AutoLevels is a program for batch-processing images to fix common issues in a semi- or fully-automated fashion.

Purpose

When you encounter images scanned from analog film or poorly processed by automatic corrections, such as "backlight" or simply underexposed, you will find black/white points that are too high/low. Even worse, they can differ by channel and produce a weird glow in dark areas or color cast on the entire image. A typical quick solution is offered by "autolevel" or contrast enhancing features, which set black and white points to zero and 255, respectively. This again might overshoot the problem, and the result may appear unnatural, particularly if the original image has low contrast.

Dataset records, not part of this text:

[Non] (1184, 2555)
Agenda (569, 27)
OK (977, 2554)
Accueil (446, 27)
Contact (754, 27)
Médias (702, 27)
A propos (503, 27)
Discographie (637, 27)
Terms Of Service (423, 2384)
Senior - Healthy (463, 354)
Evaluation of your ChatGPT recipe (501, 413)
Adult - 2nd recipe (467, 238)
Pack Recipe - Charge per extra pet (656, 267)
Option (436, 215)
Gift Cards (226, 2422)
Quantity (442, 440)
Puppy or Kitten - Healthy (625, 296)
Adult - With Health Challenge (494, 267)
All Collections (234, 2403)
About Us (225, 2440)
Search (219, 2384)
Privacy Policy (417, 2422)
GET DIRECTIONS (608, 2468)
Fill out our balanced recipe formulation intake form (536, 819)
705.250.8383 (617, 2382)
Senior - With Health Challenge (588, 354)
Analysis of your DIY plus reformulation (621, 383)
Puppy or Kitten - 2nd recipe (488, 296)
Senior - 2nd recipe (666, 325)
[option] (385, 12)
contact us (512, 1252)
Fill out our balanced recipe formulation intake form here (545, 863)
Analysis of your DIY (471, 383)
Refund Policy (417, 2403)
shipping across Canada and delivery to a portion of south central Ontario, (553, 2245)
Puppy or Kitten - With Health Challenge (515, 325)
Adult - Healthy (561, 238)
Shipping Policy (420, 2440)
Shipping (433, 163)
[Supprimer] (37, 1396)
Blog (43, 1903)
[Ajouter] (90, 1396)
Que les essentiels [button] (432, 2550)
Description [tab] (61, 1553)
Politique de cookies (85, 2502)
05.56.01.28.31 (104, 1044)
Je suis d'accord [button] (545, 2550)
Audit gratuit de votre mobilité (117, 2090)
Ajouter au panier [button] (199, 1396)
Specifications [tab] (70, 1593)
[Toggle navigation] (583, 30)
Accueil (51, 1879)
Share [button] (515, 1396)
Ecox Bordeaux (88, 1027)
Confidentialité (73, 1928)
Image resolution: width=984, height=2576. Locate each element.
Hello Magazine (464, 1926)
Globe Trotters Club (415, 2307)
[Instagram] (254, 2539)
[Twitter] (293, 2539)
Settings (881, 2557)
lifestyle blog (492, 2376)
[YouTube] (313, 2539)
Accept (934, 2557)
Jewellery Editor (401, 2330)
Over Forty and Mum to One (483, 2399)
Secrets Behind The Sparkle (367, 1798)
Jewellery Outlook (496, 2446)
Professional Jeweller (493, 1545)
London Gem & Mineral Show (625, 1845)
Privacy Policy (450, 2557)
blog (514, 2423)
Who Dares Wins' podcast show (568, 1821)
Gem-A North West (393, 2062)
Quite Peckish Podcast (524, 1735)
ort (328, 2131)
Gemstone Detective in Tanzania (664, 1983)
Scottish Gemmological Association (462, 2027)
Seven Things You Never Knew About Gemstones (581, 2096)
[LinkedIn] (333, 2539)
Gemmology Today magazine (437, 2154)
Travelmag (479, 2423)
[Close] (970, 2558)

AutoLevels helps you fix these issues by letting you choose sensible black/white points for a batch of images. It detects low-contrast images and treats them differently. Along the way, you can remove a constant color cast, change gamma and saturation. If your color cast or bad camera settings require a more complex curve correction, AutoLevels has you covered: try the AI-based free curve correction, which finds the optimal RGB curves for each image.

Features

  • Adjust black point, white point, gamma, and saturation
  • Smooth/Histogram/Perceptive black/white point sampling
  • Automatically detect low-contrast images and apply sensible corrections
  • Fully automated curve correction
  • Flexible definition of input/output files (glob pattern, prefix/suffix, Python f-string)
  • Preserves JPEG properties (quality, EXIF)
  • Open source, free software (GPLv3)

Installation

If you have Python 3.9 or later installed on a Linux or MacOS machine, open a shell and execute:

pip install autolevels

This will install the current stable release. To get the latest version from the github repository (requires git), use

pip install git+https://github.com/yellowdolphin/autolevels.git

This will also install the following requirements if not found:

  • numpy
  • pillow
  • piexif

If you want to use the fully automated curve correction feature, two additional steps are needed:

  1. Install PyTorch.
  2. Download a Free Curve Inference model as tar.gz and extract it:
tar -xzvf freecin-pytorch-xcittiny-v1.tar.gz

Now, you should be good to go:

autolevels --model {your_downloaded_model_file} -- example.jpg

Documentation

Basic Usage

autolevels --blackpoint 10 --whitepoint 255 --gamma 1.1 -- example.jpg

This will process the file example.jpg and write the output to example_al.jpg using the default suffix "_al". You can change that with --outsuffix <my suffix> or specify an output folder with --outdir. See Batch Processing for more ways to define input and output file names.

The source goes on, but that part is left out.